Eine solche aus fünf Scheiben gebildete Fensterverglasung ist vor allem zur Verwendung in Gegenden bestimmt, wo es auf eine optimale Ausbeute besonders ankommt und wo auch der Raum nicht aufgeheizt werden soll. Die Abführung der durch die aus Wärmestrahlen absorbierendem Material bestehende und durch Sonneneinstrahlung erhitzte Scheibe, erhitzten Luft bzw. des Gases erfolgt in gleicher Weise, wie dies an Hand der Fig. 2 erläutert worden ist.
Die Ausführungsform der Fensterverglasung nach Fig. 4 besitzt ebenfalls fünf Scheiben, wobei aber die aus Wärmestrahlen absorbierendem Material bestehende Scheibe --5-- zusätzlich mit einer Reflexionsschicht versehen ist.
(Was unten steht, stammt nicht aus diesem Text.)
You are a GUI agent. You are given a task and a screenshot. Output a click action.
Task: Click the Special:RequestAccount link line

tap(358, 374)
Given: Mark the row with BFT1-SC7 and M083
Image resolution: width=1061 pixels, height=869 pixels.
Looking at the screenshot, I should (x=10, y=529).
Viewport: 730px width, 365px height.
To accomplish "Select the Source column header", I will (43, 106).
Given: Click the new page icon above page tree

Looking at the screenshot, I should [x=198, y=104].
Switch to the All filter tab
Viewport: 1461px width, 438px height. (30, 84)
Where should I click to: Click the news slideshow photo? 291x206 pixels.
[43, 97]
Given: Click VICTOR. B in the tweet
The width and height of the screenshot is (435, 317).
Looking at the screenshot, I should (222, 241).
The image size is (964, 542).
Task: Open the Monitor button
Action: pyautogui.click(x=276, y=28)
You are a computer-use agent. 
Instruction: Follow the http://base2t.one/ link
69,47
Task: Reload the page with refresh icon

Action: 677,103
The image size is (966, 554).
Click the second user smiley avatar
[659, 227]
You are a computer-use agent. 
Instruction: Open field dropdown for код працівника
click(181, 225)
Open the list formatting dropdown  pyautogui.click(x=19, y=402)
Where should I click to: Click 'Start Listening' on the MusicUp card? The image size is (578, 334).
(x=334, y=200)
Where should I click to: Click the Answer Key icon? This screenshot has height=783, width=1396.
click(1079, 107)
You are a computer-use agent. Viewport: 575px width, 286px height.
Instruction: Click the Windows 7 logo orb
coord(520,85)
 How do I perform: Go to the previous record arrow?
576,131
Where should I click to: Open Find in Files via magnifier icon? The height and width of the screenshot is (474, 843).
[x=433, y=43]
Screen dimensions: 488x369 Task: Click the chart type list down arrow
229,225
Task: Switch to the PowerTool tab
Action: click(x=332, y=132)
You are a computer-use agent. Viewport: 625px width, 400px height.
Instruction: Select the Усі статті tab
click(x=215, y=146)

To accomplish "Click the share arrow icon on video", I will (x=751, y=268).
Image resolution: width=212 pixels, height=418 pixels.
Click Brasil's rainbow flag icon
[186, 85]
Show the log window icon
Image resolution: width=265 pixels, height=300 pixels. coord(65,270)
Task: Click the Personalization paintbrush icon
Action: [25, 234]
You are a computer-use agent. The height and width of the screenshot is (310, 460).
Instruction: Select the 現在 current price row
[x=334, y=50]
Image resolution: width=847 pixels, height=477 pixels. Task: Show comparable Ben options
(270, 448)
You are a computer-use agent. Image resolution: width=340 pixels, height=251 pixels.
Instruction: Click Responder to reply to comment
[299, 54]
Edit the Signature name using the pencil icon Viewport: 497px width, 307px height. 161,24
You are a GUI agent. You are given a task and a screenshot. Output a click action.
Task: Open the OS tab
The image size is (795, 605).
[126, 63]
Das Element besitzt dann eine Wärmeleitzahl bis höchstens 4 kJ/mh C und eine Schalldämmung bis 50 dBa. Diese Reflexionsschicht bewirkt, dass Wärmestrahlen zum Teil zurückgeworfen werden, die aber durch die Scheibe -10-- wieder reflektiert werden, so dass der durch die Scheiben --5 und 10-- begrenzte Zwischenraum gleichfalls zur Erwärmung von Luft oder Gas Verwendung finden kann, wozu eine weitere Luft- bzw. Gaszuführlei- tung -3'-- vorgesehen ist.
Die beiden Zuführleitungen --3 und 3'- können dabei zur Bildung eines Luftkreislaufes ausserhalb der Fensterverglasung vereinigt werden.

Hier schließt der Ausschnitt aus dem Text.